La vicinanza che non possiamo

Era un po’ che pensavo di aver recuperato il tempo di scrivere qualcosa, ma non ne vedevo l’utilità, mentre ora la scorgo perché vorrei esprimere quello che non riesco a comunicare con telefono o messaggi.

Cara Amica, mi dispiace per quello che posso provare ad immaginare tu stia provando. Vorrei abbracciarti, forte, vorrei poterti chiamare 24 ore al giorno e venire a casa tua e piazzarmi nella tua cucina a cucinare, parlarti, abbracciarti, pettinarti, controllare se bevi e se mangi. Vorrei poterti essere vicina.

Il lutto ciascuno lo vive a modo suo, io solo me lo ricordo, e la cosa che mi è rimasta impressa, a distanza di alcuni anni, è che quello che mi è rimasto nel cuore sono forti e chiari i messaggi di cordoglio, i telegrammi, le manifestazioni di affetto.

Le frasi, i pensieri. Soprattutto le frasi, soprattutto i pensieri. Quello che lo descriveva.

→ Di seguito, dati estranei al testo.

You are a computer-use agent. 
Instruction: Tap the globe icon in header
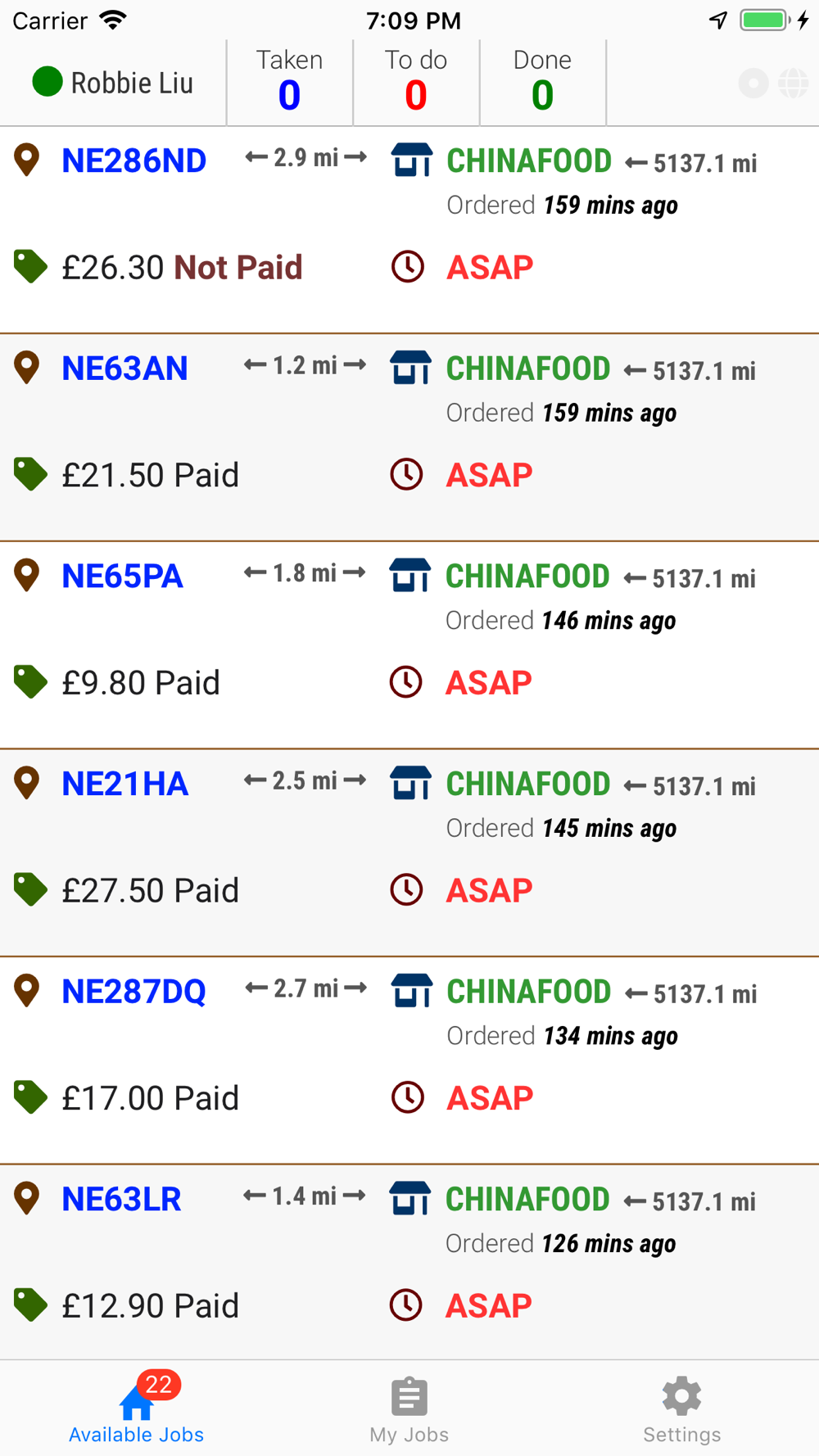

Alcune cose non te le aspetti proprio, ma servono a ricostruire quello che in questo momento è confuso ma che in un secondo momento sarà fatto solo di ricordi. Prima di tutto i tuoi, quelli che ti porti nel cuore. Ma anche quelli degli altri, perché ogni persona non è fatta di una sola prospettiva, ma di tante, di tutti quelli che possono dire qualcosa, ricordare qualcosa, aggiungere un dettaglio personale, diverso dagli altri, e tutti insieme costruire un’immagine più completa, più ricca di dettagli… nessun uomo è un ‘isola.

Io tuo padre non lo conoscevo, ma conosco te. Io non posso arricchire il suo ricordo con aneddoti del passato, ma so quello che hai sempre raccontato tu. Io so chi sei tu, e presuppongo che uomo fosse lui, tanto basta.

Non mollare al dolore amica mia, tu lo sai che si deve mollare mai.

Non mollare perché devi essere certa che quello che è successo non è giusto non solo per te ma  per nessuno al mondo: dovremmo poterci abbracciare, salutare, dire tutto quello che abbiamo magari da anni ancora da dire, dovremmo poter sparare le nostre ultime cartucce. E questa situazione è inumana per questo, perché non  permette di sparare le ultime, sentimentali, necessarie, cartucce. Perché non permette di mettere la parola fine ad un percorso che magari si snoda da anni, e che magari ha bisogno di altro, e a cui sarebbe dovuto un epilogo diverso, con la considerazione dell’elaborazione, del tempo, delle riservatezze, di tutte le sfumature dei nostri rapporti.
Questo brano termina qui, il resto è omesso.